Pourquoi je n’ai pas signé la pétition
La mobilisation autour de Jacqueline Sauvage a porté ses fruits : François Hollande lui a accordé une grâce partielle. Le sort de Norbert Marot abattu de trois coups de fusil dans le dos ne nous fera pas ici verser la moindre larme. C’est bien plus le calvaire vécu pendant près de cinquante ans par cette femme et sa famille, victimes des violences permanentes et de viols perpétrés par ce sinistre individu qui a de quoi attirer l’empathie. Sa prochaine sortie de prison est plutôt une bonne nouvelle.

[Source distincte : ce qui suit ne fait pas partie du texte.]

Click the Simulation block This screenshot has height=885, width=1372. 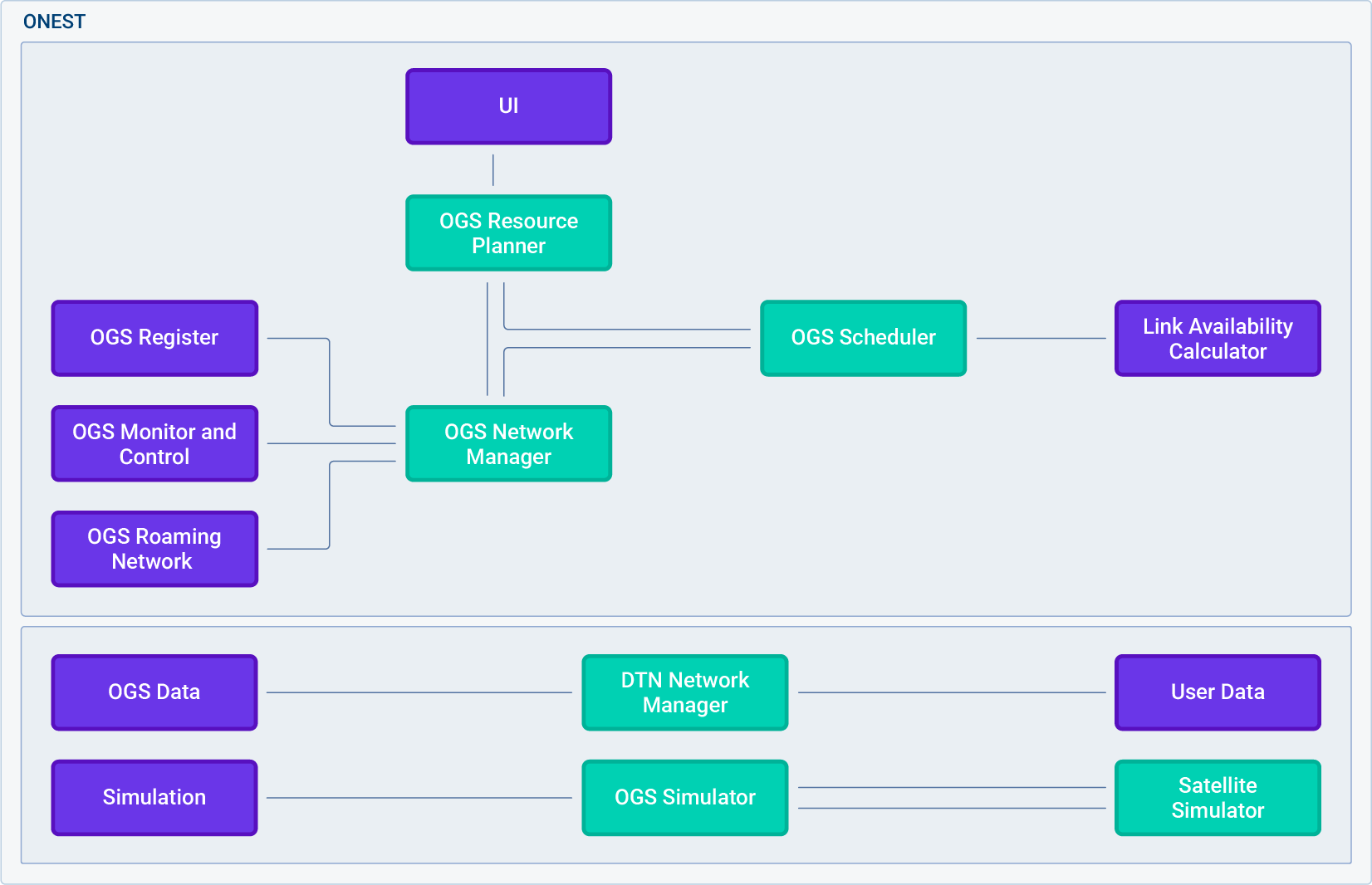click(x=154, y=797)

Pour autant, si l’on fait un pas de côté face à la seule réaction compassionnelle, trois questions se posent. La première fait référence à un principe fondateur de l’État de droit : personne n’est légitime à se faire justice soi-même. La vengeance personnelle n’est plus l’ordre du jour, encore moins à la loi du Talion. Des institutions existent qui permettent de juger, dans le respect du contradictoire et des droits de la défense, celles et ceux qui sont accusés de crime (cour d’assises), leur garantissant un second jugement (cour d’appel) et une vérification du respect des règles judiciaires (cour de cassation). Tout cela ne peut être balayé, dans l’émotion que peut fort justement provoquer le calvaire de Jacqueline Sauvage. La seconde question a trait à la loi votée le 18 septembre 1981 abolissant, dans notre pays, la peine de mort. Il n’est pas à l’ordre du jour de remplacer la guillotine par le fusil de chasse ! Le pire des individus, au comportement aussi ignoble et répugnant soit-il, ne peut se voir réservé un sort qui, par exception, reviendrait à rétablir la peine capitale. Enfin, reste la troisième question qui ne peut que nous tarauder : comment peut-on rester dans le griffes d’un tortionnaire pendant un demi siècle, sans réagir ? La réponse systématique qui est faite renvoie aux mécanismes d’emprise. Mais, en évacuant toute responsabilité d’une victime passive et soumise, l’explication n’épuise pas totalement cette énigme.